(Action item) Every line of the data is to be output verbatim.

(Task input)
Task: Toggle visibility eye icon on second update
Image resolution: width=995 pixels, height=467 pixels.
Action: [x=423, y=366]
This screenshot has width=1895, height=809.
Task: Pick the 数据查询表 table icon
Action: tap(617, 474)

(Answer to this problem)
Task: Toggle visibility eye icon on second update
Image resolution: width=995 pixels, height=467 pixels.
Action: [x=423, y=366]
This screenshot has width=1895, height=809.
Task: Pick the 数据查询表 table icon
Action: tap(617, 474)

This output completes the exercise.